[Data lines]
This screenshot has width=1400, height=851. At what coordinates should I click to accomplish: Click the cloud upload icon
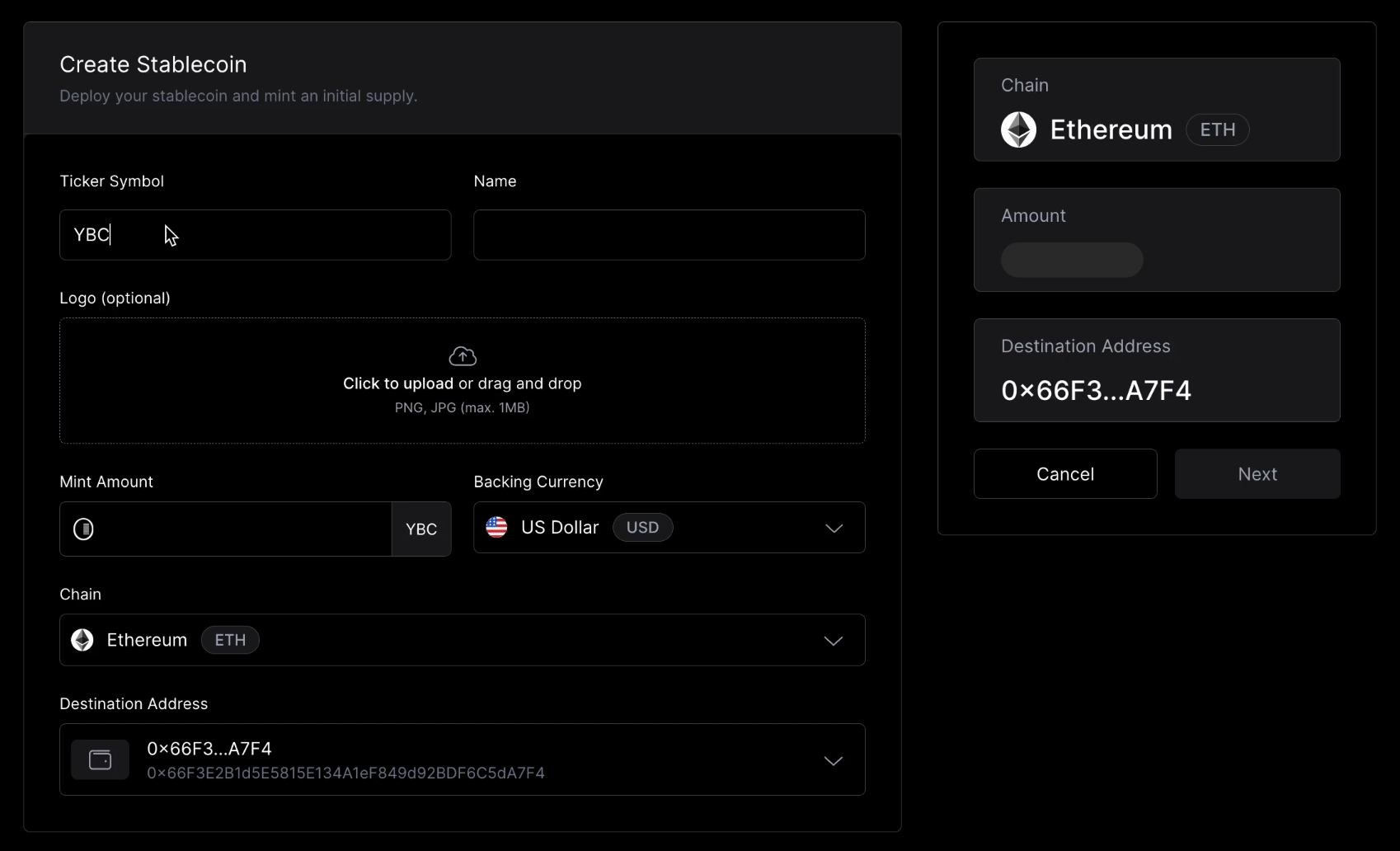[463, 356]
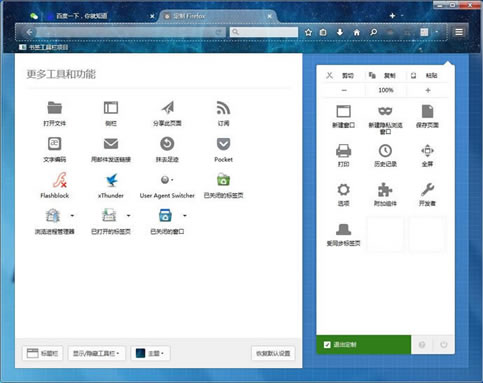Screen dimensions: 483x383
Task: Choose the private browsing mask icon
Action: [385, 111]
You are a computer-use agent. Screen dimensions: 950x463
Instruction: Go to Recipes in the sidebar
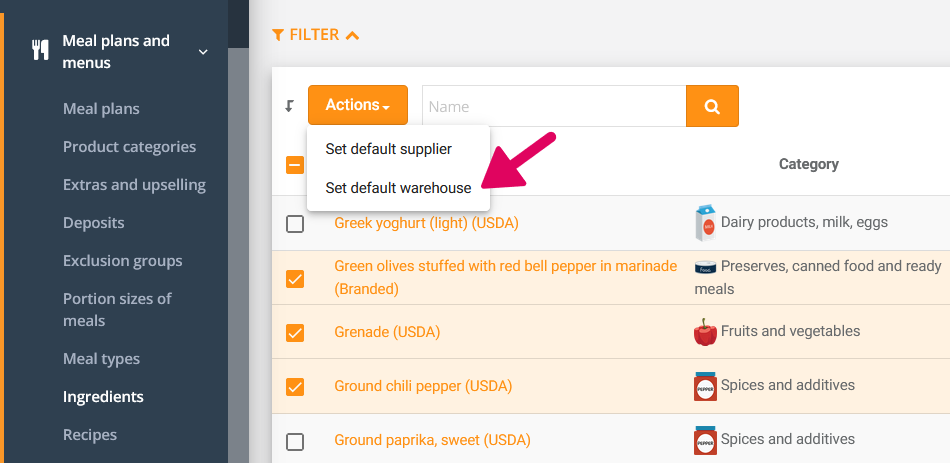point(90,435)
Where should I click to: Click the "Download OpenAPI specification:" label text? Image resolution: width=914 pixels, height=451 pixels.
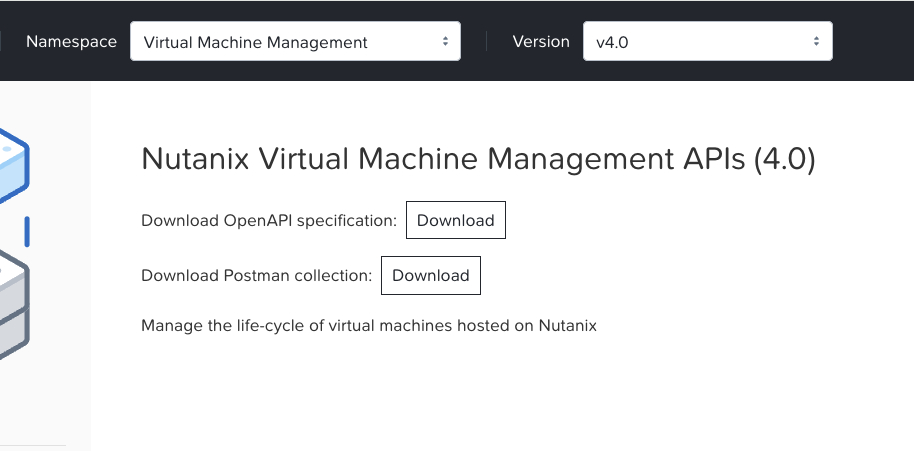coord(269,221)
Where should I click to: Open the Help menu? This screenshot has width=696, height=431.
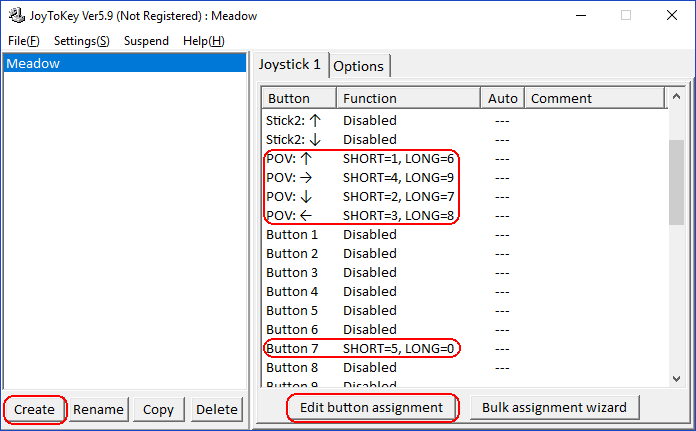(204, 41)
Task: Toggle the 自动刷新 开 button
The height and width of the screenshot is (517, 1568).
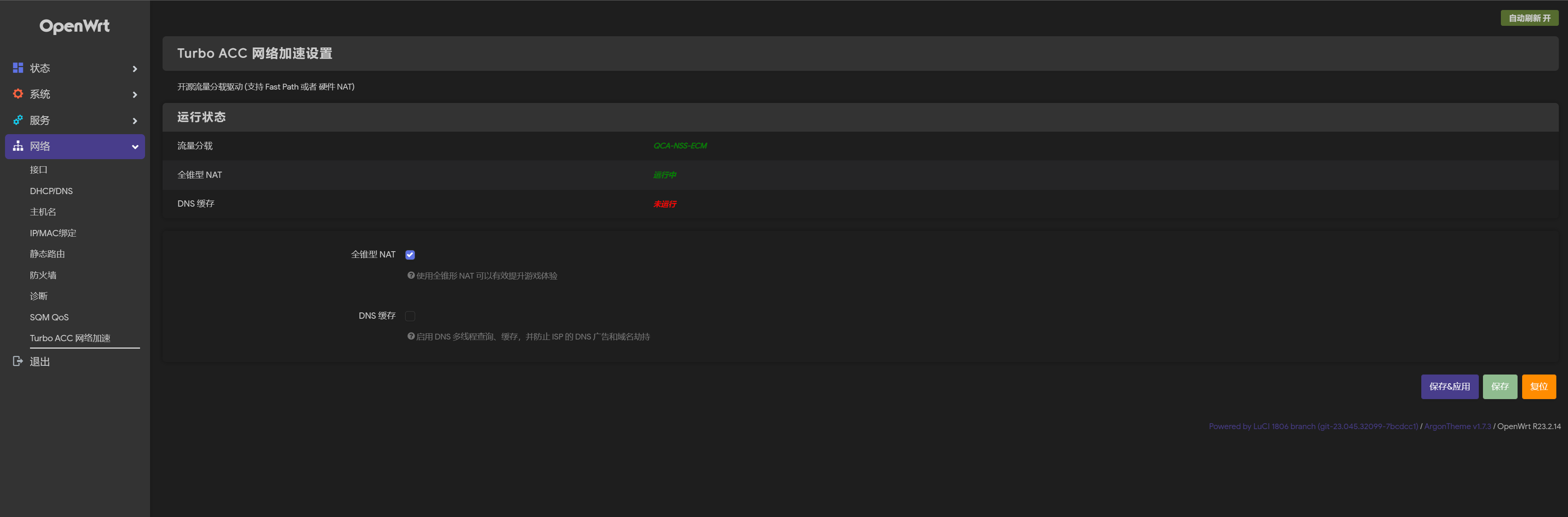Action: (x=1529, y=18)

# Request
Please turn each line of the material above into an item in a numbered list, skipping any blank lines. Leave the pictures out of your list.

# Solution to the exercise
1. This screenshot has width=1400, height=851. At what coordinates should I click to accomplish: Click the cloud upload icon
2. [463, 356]
3. Screen dimensions: 483x383
4. Task: Choose the private browsing mask icon
5. Action: [385, 111]
6. You are a computer-use agent. Screen dimensions: 950x463
7. Instruction: Go to Recipes in the sidebar
8. point(90,435)
9. Where should I click to: Click the "Download OpenAPI specification:" label text? Image resolution: width=914 pixels, height=451 pixels.
10. coord(269,221)
11. Where should I click to: Open the Help menu? This screenshot has width=696, height=431.
12. (204, 41)
13. Task: Toggle the 自动刷新 开 button
14. The height and width of the screenshot is (517, 1568).
15. Action: (x=1529, y=18)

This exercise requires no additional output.